A few people asked a good follow-up question: does the kind of job change matter? Is it different if you move to a similar role versus jumping into something completely new?
To answer this question, I ran a follow-up analysis. Using the 24 years of data from the HILDA panel (around 17,000 Australians per wave), I identified everyone who reported a voluntary job change (excluding anyone who was fired or made redundant in the same year). I then split them into two groups based on whether they stayed in the same industry or moved to a new one. For each group, the analysis tracked their mental health from 3 years before the job change to 5 years after, comparing them to people who didn't change jobs over the same period.

The findings:
1) The mental health boost following a job change is almost entirely driven by people who changed industries. For people who stayed in the same industry, the change was minimal.
2) The boost following an industry change persists for several years. Industry switchers were still above baseline three to four years after the change. But there are signs that by year five, mental health begins drifting back toward where it started.

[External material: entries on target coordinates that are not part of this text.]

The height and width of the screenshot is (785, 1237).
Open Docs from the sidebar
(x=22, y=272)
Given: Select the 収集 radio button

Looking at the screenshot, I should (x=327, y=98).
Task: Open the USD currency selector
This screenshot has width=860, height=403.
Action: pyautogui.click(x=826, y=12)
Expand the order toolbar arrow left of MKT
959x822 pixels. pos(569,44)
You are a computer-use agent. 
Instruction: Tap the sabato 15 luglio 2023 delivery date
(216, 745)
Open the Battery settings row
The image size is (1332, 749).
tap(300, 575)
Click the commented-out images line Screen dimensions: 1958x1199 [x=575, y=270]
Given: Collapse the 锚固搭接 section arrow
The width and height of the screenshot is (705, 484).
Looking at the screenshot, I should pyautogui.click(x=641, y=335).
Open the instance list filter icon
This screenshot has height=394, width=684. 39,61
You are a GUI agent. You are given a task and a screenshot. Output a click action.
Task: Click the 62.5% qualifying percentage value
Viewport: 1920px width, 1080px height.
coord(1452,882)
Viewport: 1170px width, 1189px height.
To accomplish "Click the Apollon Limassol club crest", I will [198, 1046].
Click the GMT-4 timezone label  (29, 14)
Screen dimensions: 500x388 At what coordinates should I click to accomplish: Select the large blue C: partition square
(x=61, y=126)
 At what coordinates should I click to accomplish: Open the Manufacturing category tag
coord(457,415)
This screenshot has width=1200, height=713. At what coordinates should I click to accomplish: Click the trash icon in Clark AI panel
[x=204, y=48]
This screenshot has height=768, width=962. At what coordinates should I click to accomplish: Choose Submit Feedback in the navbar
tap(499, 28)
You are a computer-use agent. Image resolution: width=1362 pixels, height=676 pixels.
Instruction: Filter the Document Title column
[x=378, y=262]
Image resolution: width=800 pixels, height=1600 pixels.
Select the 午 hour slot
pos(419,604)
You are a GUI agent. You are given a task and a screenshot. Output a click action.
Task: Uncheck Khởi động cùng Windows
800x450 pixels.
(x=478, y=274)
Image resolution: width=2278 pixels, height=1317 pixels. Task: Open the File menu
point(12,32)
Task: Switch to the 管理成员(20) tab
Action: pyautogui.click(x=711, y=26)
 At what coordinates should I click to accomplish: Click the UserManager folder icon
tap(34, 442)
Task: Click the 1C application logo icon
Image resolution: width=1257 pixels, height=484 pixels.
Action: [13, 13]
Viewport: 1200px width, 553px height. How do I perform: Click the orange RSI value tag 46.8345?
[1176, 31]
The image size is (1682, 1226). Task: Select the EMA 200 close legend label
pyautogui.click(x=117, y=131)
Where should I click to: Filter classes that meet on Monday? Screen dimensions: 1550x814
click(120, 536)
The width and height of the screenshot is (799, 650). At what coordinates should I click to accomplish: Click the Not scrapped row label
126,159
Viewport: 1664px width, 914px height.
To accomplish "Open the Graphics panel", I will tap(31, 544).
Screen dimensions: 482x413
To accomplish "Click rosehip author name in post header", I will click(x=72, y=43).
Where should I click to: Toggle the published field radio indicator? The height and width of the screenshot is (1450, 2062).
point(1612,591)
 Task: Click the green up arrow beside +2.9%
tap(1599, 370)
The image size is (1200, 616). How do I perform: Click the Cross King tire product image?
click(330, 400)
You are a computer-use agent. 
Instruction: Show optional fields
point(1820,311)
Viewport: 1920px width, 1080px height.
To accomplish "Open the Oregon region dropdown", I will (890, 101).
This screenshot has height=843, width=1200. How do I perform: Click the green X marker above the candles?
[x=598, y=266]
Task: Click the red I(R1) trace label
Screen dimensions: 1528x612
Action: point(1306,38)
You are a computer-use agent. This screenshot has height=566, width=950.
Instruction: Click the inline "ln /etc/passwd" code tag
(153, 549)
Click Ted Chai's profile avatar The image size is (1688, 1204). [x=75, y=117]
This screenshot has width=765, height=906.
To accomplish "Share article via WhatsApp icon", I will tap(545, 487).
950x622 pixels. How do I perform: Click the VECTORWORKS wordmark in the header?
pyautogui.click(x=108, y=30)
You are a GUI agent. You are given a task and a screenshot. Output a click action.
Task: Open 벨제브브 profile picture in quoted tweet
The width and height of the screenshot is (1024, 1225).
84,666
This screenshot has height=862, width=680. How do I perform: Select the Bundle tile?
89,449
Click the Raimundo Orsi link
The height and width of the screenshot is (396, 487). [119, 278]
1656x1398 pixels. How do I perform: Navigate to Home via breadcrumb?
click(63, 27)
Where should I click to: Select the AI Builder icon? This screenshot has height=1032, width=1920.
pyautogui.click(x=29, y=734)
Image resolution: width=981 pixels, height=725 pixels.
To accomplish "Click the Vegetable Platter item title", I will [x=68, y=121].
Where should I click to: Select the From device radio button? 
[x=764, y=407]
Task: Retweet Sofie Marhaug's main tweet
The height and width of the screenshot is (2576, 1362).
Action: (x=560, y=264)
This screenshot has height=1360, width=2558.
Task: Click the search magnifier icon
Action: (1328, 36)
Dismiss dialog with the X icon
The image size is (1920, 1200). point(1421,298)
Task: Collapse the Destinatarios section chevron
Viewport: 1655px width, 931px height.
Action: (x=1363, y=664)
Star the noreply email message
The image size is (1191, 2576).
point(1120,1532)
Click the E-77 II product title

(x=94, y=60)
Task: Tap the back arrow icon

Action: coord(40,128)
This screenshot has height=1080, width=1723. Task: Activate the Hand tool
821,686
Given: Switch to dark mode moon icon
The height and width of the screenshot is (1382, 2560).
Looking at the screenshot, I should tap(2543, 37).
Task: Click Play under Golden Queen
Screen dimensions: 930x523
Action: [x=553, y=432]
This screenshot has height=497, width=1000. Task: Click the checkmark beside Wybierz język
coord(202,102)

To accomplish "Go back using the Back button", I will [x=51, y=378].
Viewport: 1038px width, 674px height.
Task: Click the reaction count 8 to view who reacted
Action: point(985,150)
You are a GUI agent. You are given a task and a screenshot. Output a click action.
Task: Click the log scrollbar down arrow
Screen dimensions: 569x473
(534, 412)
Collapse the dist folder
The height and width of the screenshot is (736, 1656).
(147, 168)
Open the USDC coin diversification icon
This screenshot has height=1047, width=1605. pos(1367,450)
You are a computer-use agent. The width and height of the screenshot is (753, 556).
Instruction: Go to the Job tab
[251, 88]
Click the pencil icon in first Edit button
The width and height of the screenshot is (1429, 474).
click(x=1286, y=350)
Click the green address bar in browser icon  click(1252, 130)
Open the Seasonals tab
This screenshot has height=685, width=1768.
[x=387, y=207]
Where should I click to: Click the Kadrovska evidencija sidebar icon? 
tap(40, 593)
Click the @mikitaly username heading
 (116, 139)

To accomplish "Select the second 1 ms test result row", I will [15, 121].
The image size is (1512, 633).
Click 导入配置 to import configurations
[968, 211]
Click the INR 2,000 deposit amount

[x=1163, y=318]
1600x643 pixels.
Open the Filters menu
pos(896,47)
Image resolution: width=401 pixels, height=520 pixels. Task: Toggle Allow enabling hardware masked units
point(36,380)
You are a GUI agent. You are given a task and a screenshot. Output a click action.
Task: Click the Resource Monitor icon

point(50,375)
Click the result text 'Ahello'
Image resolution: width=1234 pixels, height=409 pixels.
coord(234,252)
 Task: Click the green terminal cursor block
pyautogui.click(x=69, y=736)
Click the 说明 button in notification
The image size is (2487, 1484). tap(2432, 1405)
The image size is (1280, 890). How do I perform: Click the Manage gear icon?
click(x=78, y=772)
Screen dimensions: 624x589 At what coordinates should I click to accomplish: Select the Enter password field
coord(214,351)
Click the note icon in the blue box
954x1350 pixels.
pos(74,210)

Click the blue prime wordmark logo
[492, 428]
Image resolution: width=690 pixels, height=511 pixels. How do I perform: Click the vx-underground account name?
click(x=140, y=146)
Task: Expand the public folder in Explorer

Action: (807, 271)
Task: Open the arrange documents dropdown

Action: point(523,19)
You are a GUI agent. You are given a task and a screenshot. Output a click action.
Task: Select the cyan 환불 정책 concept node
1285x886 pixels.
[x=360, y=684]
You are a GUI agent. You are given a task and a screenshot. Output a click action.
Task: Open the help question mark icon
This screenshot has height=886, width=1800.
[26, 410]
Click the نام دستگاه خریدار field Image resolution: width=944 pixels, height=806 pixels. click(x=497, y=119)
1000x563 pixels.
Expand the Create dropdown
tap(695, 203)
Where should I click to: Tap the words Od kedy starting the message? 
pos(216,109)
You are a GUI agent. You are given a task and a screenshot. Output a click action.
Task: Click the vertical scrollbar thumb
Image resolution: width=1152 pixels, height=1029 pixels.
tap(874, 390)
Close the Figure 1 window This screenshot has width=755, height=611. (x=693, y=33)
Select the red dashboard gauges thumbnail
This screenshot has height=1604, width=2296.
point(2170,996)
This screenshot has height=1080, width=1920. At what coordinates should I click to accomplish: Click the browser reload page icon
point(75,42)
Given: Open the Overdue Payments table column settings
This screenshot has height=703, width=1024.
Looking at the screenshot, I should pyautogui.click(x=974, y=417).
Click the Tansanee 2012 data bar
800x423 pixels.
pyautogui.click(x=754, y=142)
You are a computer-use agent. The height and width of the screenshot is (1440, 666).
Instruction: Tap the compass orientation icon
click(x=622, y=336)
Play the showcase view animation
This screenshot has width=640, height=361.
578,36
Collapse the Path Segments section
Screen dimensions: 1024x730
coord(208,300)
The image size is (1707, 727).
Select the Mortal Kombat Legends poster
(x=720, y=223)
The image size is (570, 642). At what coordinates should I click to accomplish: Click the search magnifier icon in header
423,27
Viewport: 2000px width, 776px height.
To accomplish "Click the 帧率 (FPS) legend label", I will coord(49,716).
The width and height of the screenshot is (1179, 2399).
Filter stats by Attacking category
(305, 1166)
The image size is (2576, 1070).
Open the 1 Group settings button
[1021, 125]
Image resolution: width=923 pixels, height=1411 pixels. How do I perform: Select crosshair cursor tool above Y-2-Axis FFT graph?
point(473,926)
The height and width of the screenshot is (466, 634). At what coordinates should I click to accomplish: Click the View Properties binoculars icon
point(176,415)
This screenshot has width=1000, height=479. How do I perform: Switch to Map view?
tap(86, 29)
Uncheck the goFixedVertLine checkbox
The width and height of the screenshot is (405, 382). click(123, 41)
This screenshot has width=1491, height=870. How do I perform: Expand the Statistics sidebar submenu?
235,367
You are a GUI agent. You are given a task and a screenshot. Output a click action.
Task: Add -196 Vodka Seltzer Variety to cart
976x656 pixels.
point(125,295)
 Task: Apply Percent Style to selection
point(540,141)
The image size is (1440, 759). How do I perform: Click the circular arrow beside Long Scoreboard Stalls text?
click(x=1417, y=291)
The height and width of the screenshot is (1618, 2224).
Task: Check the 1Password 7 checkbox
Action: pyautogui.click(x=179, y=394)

A couple of caveats worth flagging. This isn't causal. People who choose to change industries may differ from those who don't in ways that also affect mental health. The boost may reflect people exiting industries that are a poor fit, in which case someone already happy in their role wouldn't expect to see the same benefit.
Also the post-change part of the trajectory is based on the smaller subset of people who stay in the same job for that long. The mental health estimate can be inflated if those with poorer mental health exit the industry sooner (though this likely applies to non-switchers too).
Still, the pattern suggests that for those dissatisfied with their current industry, a change might have a positive effect on wellbeing.